Combining a little bit of the ‘write the press release first’ product management approach and analyzing the intersections of where you and your current company are going is a great way to start a new year and shape your career longer term.

Chris says…

At the start of every year, I do this thing where I update my resume with falsehoods. I lie, intentionally and boldly: proficient in X; launched Y; led a team and successfully Z’d. I mold it to perfection.

The spacing, superb. The type, crisp. The language, terse. The experience, impressive. I craft it as perfect as an antiquated and dead document can be crafted. And in its perfect state, wrought with lies, I think about what steps I can take in the coming year to make it less fiction and more non-fiction.

A perfect take on the the “write the press release first” method of product management, often credited to Amazon, but focused towards building a career versus a product. The method is essentially a working backwards approach that ensures what you are building can be easily described and matters to your end consumer. It helps make sure you have a north star to focus on during the product building phase guiding you towards the work that is the most valuable.

Ian McAllister, a product leader at Amazon, shared this on Quora:

For new initiatives a product manager typically starts by writing an internal press release announcing the finished product.

Internal press releases are centered around the customer problem, how current solutions (internal or external) fail, and how the new product will blow away existing solutions.

If the benefits listed don’t sound very interesting or exciting to customers, then perhaps they’re not (and shouldn’t be built). Instead, the product manager should keep iterating on the press release until they’ve come up with benefits that actually sound like benefits. Iterating on a press release is a lot less expensive than iterating on the product itself (and quicker!).

This isn’t just for those brushing up on their skills to go hit the job market soon. Like any good strategy it’s best to focus on the long play here as well.

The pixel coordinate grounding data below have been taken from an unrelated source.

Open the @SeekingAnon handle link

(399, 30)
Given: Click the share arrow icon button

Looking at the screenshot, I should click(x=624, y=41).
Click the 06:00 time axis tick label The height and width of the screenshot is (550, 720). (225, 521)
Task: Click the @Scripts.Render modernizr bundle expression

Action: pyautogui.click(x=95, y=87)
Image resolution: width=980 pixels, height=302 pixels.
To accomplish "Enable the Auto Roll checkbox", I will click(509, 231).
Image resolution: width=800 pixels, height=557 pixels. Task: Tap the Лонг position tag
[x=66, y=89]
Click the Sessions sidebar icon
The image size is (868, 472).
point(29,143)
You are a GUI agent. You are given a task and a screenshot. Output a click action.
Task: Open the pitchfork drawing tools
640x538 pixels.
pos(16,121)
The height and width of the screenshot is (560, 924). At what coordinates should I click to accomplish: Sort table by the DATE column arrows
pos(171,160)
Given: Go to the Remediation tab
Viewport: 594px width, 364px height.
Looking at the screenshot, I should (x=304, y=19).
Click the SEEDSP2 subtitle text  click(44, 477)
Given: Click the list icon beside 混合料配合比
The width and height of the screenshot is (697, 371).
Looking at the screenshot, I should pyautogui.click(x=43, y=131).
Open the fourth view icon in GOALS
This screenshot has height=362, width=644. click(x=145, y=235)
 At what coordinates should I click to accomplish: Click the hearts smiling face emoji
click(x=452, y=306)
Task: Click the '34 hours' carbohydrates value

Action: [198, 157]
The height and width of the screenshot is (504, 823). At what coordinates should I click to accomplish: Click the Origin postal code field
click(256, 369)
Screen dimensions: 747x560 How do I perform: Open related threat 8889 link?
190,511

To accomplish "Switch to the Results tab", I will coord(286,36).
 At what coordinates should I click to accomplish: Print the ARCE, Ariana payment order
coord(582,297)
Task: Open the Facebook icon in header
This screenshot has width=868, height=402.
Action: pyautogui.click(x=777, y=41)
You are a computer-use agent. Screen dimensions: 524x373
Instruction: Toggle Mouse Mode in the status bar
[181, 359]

Garrick vanBuren recently shared a sketch as part of his “Expand” series, made up of daily messages to inspire you to make improvements in your professional and personal life, that really hits this point well.

Garrick vanBuren - The work you should be doing.

“Align where you want to be in 3 years w/ where your business needs to be in 3 years.” - Garrick vanBuren via twitter

Take the time early in this new year and spin the tale of who you are in your career and how you got there. Then go make it happen.